Podczas rozprawy antymonopolowej 12 września Google upierało się, że nie złamało prawa, aby utrzymać swój ogromny udział w rynku, i argumentowało, że jego wyszukiwarka jest popularna ze względu na swoją przewagę. Prawnik Google, John Schmidtlein, zeznał, że płatności, o których wspomniał Departament Sprawiedliwości, były wykorzystywane do wynagradzania partnerów za zapewnienie konserwacji oprogramowania i terminowych aktualizacji zabezpieczeń.
Schmidtlein argumentuje, że użytkownicy niezadowoleni z Google są o kilka kliknięć od zmiany domyślnej wyszukiwarki na Bing, Yahoo lub DuckDuckGo. Jednak większość użytkowników oprogramowania desktopowego firmy Microsoft preferuje Google, mimo że Bing jest preinstalowany w przeglądarce Edge.

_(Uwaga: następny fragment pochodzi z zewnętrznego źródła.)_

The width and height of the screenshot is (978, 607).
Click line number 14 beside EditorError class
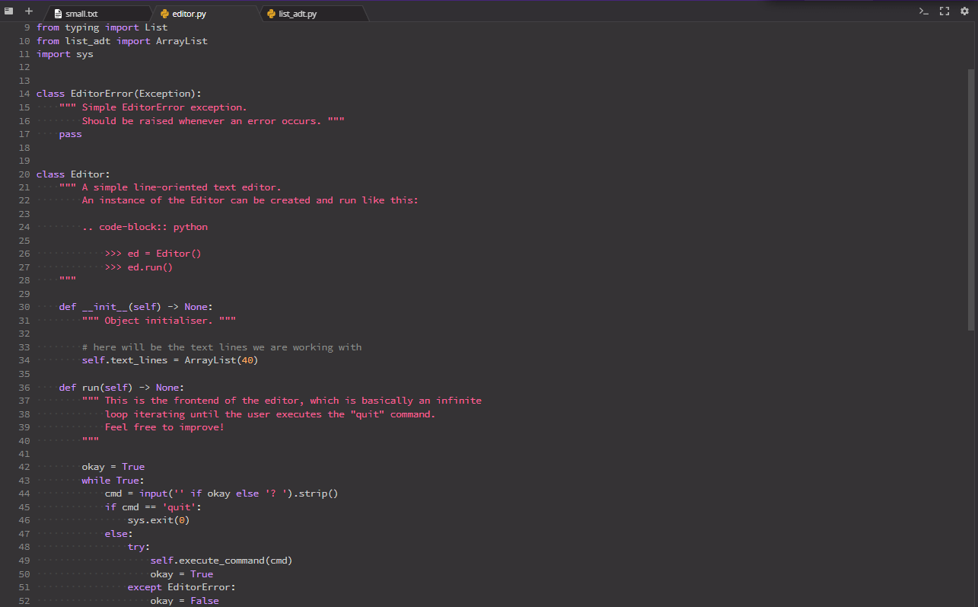point(24,93)
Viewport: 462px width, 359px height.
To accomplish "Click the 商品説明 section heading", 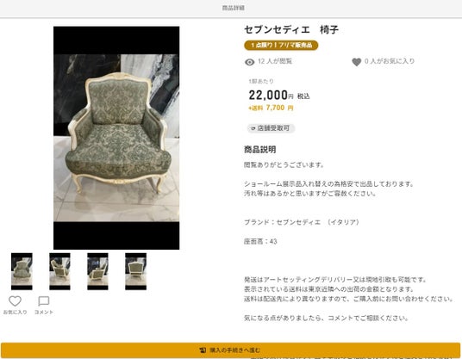I will click(x=260, y=149).
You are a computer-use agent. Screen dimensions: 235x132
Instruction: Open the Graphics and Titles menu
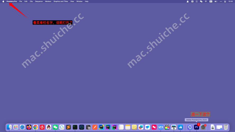tap(61, 1)
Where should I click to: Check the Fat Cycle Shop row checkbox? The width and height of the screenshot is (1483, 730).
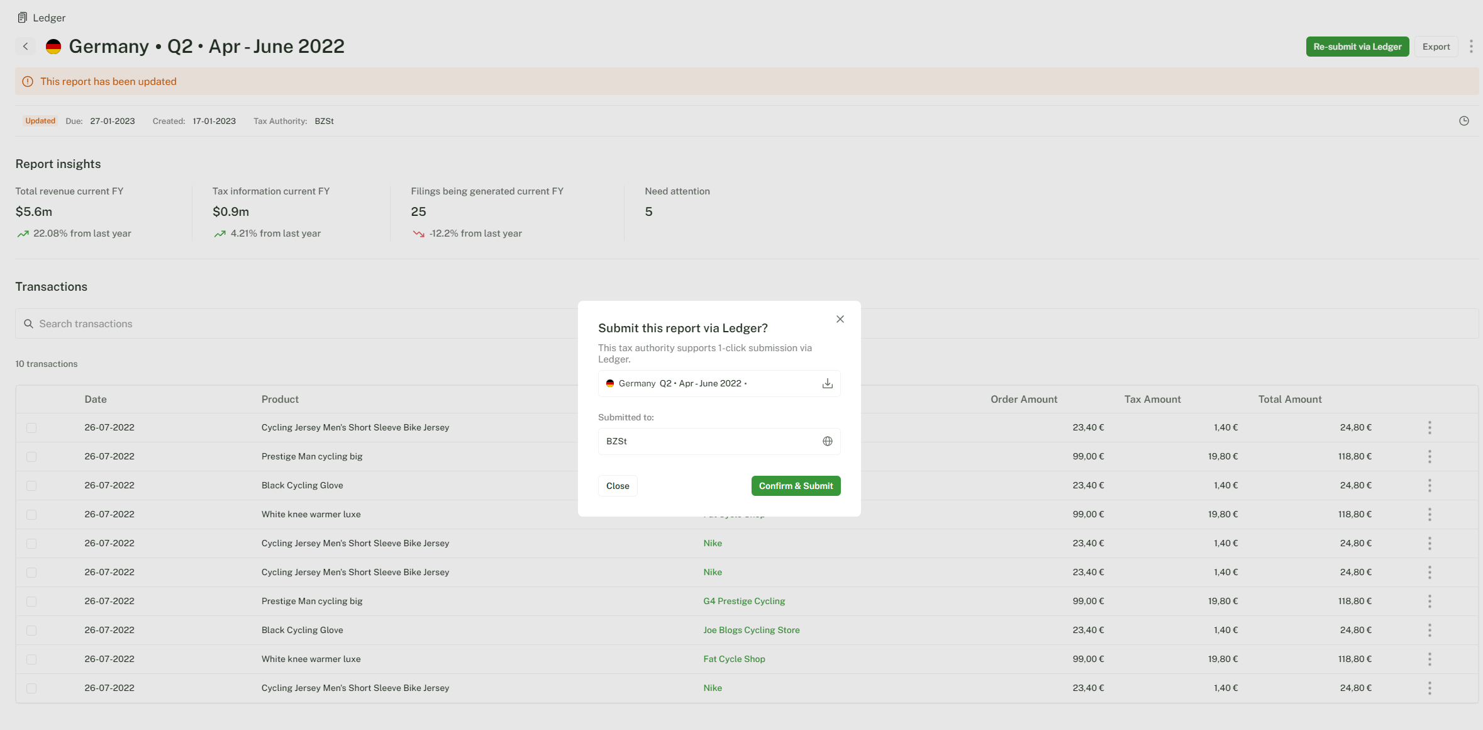coord(31,660)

Osoba odpowiedzialna za pozew w imieniu Departamentu Sprawiedliwości USA – prawnik Kenneth Dintzer – stwierdził, że Google zaczął monopolizować rynek wyszukiwarek od 2010 roku. Po zduszeniu konkurencji, technologiczny „gigant” coraz bardziej udoskonalał swoje narzędzia i przywiązywał mniejszą wagę do kwestii prywatności.
Wyszukiwanie jest kluczowym elementem działalności Google, gdyż wpływa na sprzedaż reklam i inne dochodowe obszary działalności.

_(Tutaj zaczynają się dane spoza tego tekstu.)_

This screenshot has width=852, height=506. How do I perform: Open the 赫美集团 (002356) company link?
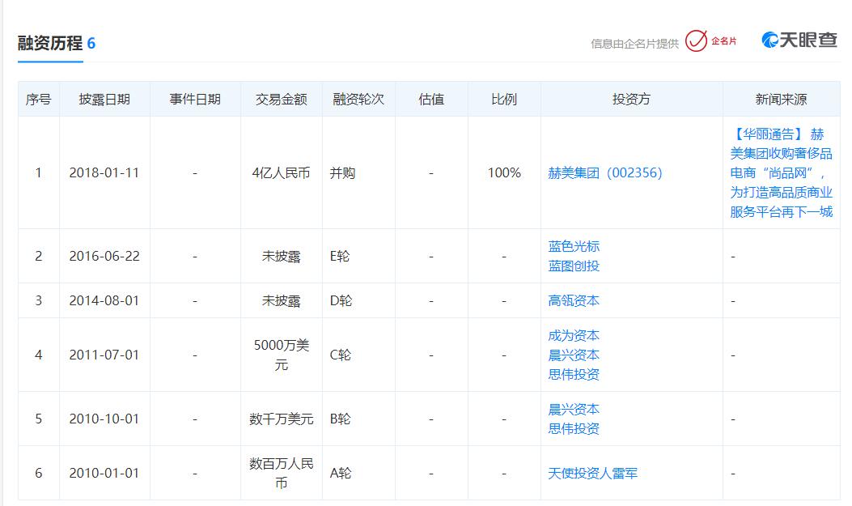coord(605,172)
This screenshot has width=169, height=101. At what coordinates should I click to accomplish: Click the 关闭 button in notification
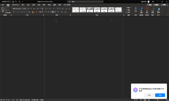(x=149, y=95)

Ponadto Google obsługuje około 90% zapytań wyszukiwania na całym świecie . Im więcej wyszukiwań obsługuje, tym więcej danych gromadzi, co daje mu przewagę nad konkurencją. W wewnętrznym dokumencie Google nazwało kiedyś te umowy „piętą achillesową” konkurencyjnych wyszukiwarek.
Dintzer oskarżył Google o wykorzystywanie swojej pozycji monopolistycznej do zmuszania reklamodawców do płacenia wyższych cen za swoje usługi. Stwierdził również, że znalazł dowody na to, że Google ukrywał informacje o płatnościach dokonywanych na rzecz innych firm, twierdząc, że te umowy utrzymywały nielegalny monopol Google na rynku.